# YOUR TASK
Answer these questions from the course blog post below.
(a) By what time must blog entries be completed?
(b) Which collection is the camel train postcard from?
(c) In what year was Heart of Darkness first published?

# DOCUMENT EXTRACT
* start *
Monday, January 26, 2015

Welcome to ENG 436--first up: Heart of Darkness

Welcome to British Modernism: Text and Image. We'll use this blog to share and test our ideas about the texts we encounter. I won't spend much time on preliminaries, but will remind  you of just two things: 1) please complete your blog entries by 6pm on the Monday before our Tuesday class meeting (this ensures that everyone will have time to read the latest blog entries before class; and 2) read all of the new blog entries before each class. 



Postcard with a view of a camel train, Aden.
A camel train in Aden (now Yemen), when it was a British colony. From the British Museum Collection.
See http://blog.britishmuseum.org/2013/06/28/collecting-postcards-from-the-middle-east/


Our first main text is Joseph Conrad's Heart of Darkness, first published 1899. Given the introduction to colonial postcards that we'll do in class, I encourage you to use your blog post to reflect on how Conrad encourages us to "see" things in this novel. Feel free to make comparisons with the colonial postcards and their culture of circulation, if you wish, or to share other images that you might come across.
* end *
# PROVIDED DATA
* start *
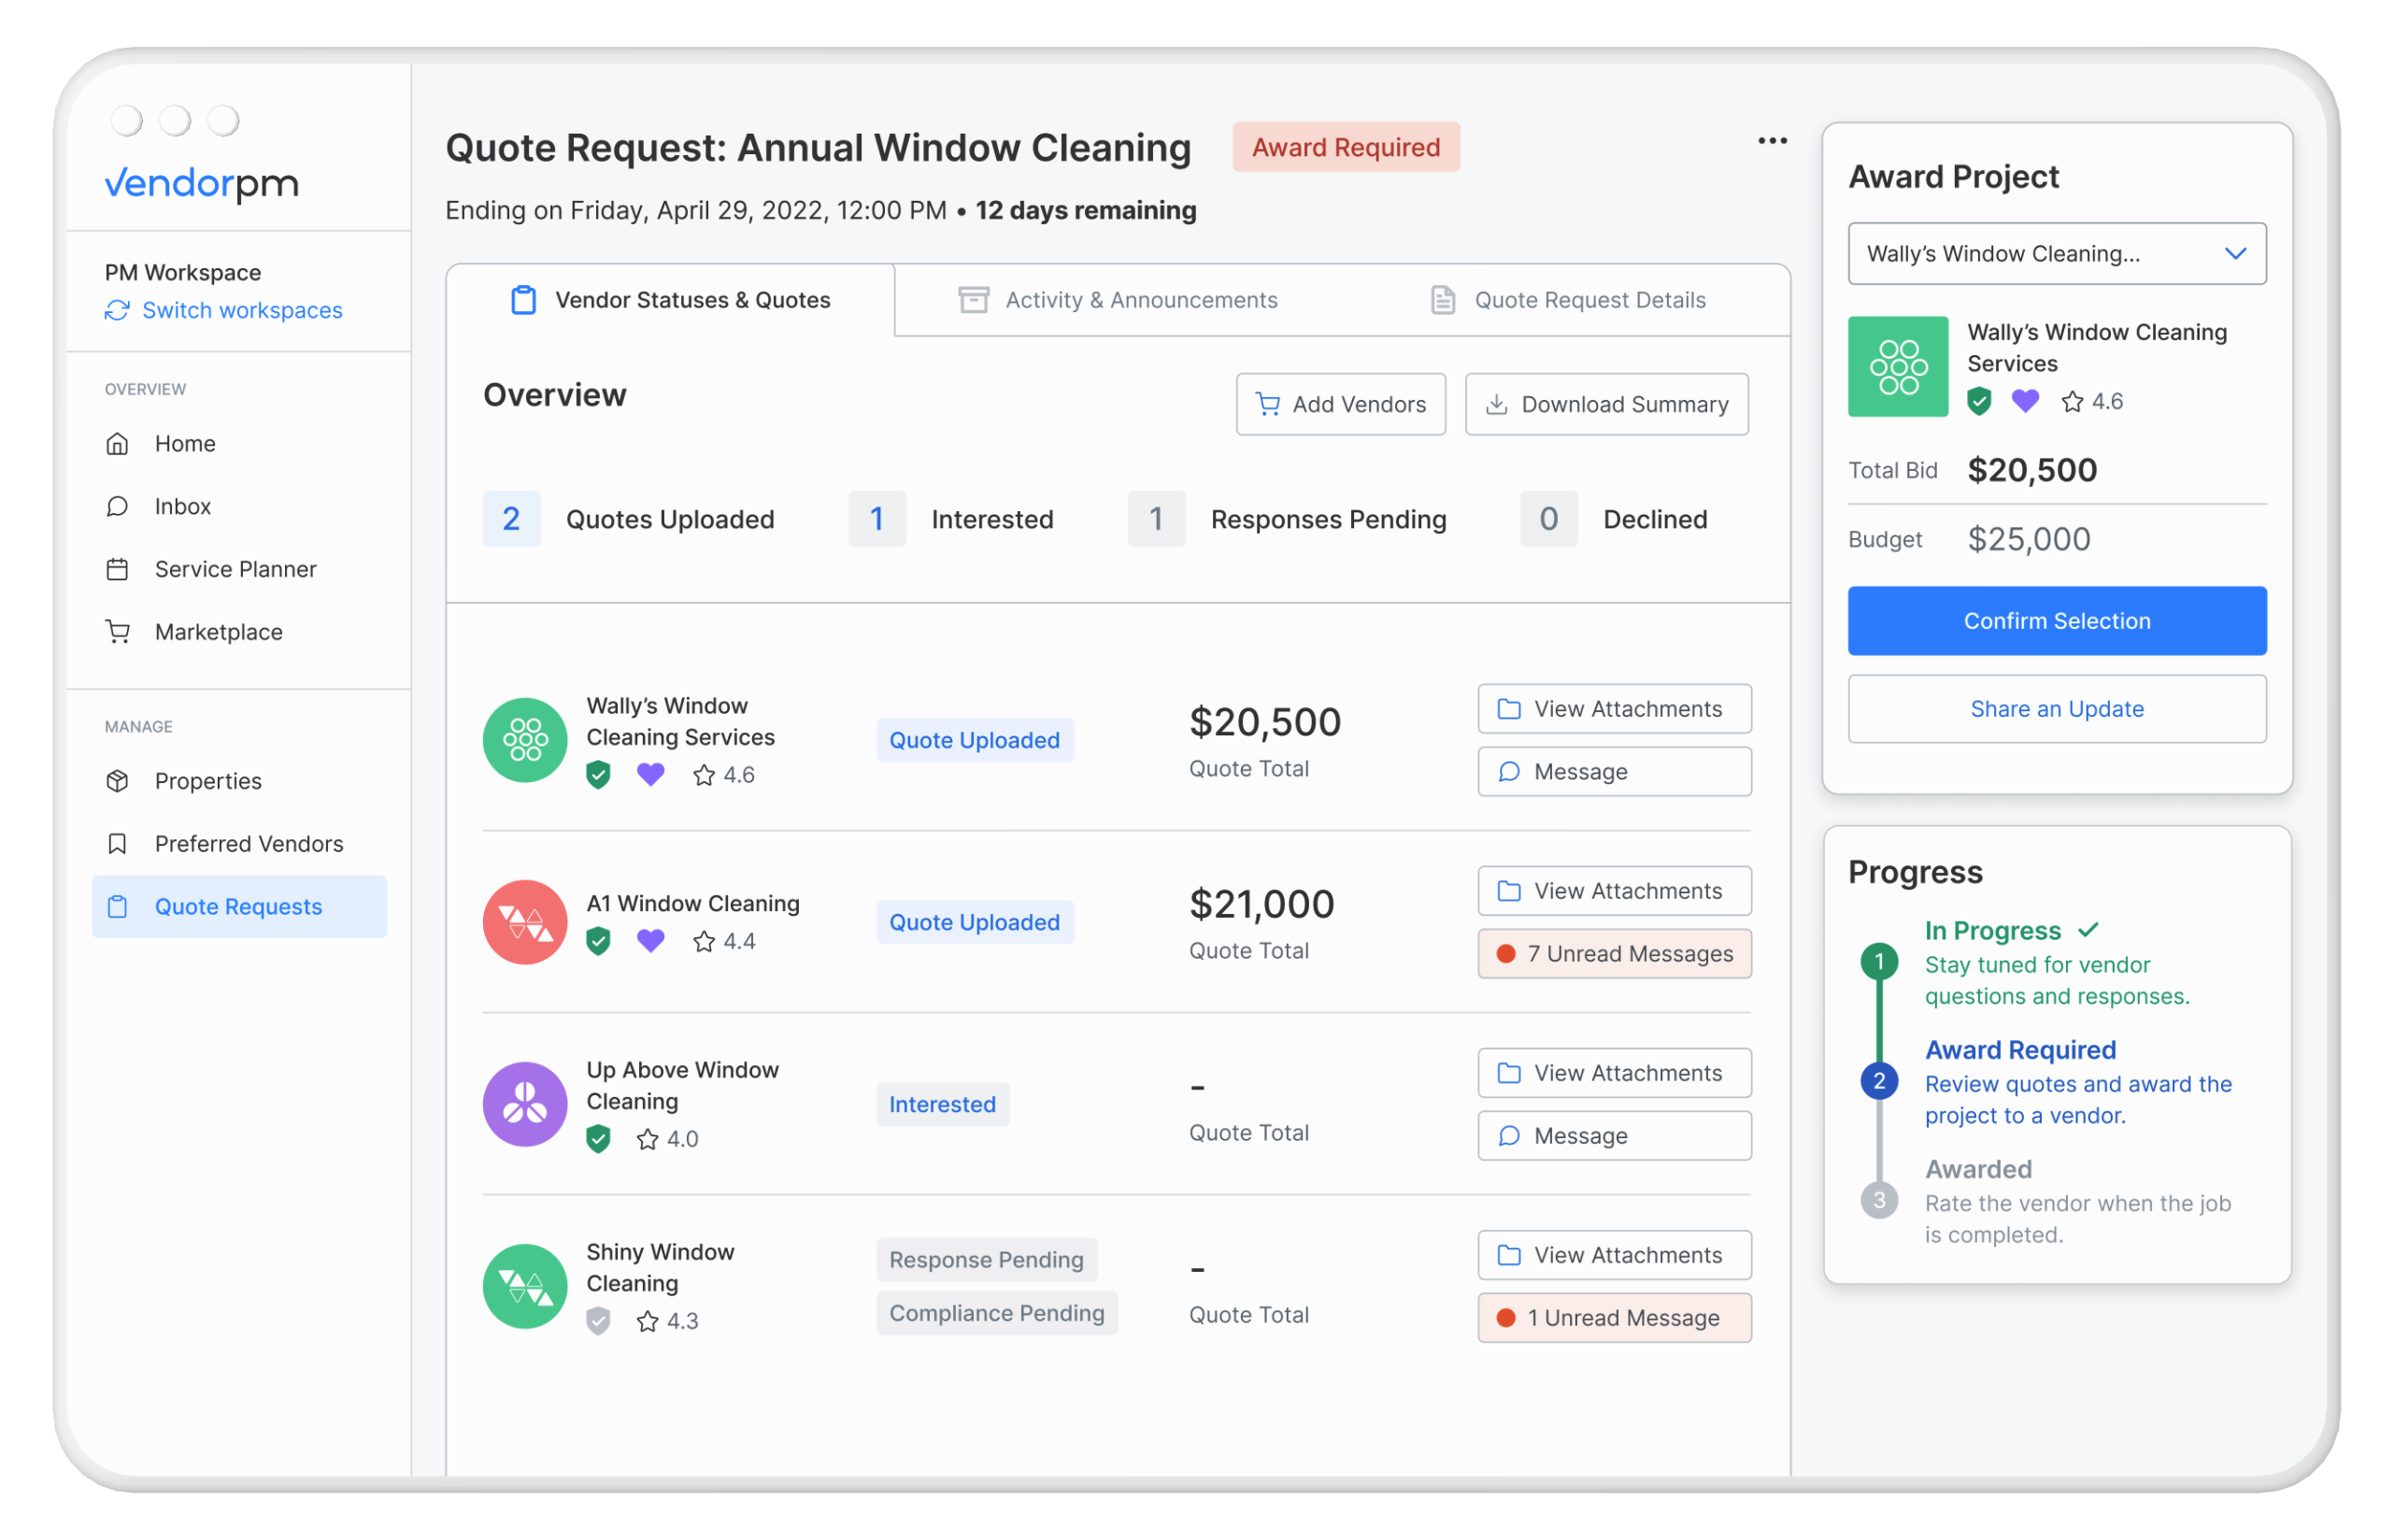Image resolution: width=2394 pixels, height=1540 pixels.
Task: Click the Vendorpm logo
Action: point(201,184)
* end *
# OUTPUT FOR THIS TASK
(a) By 6pm on the Monday before the Tuesday class meeting.
(b) The British Museum Collection.
(c) 1899.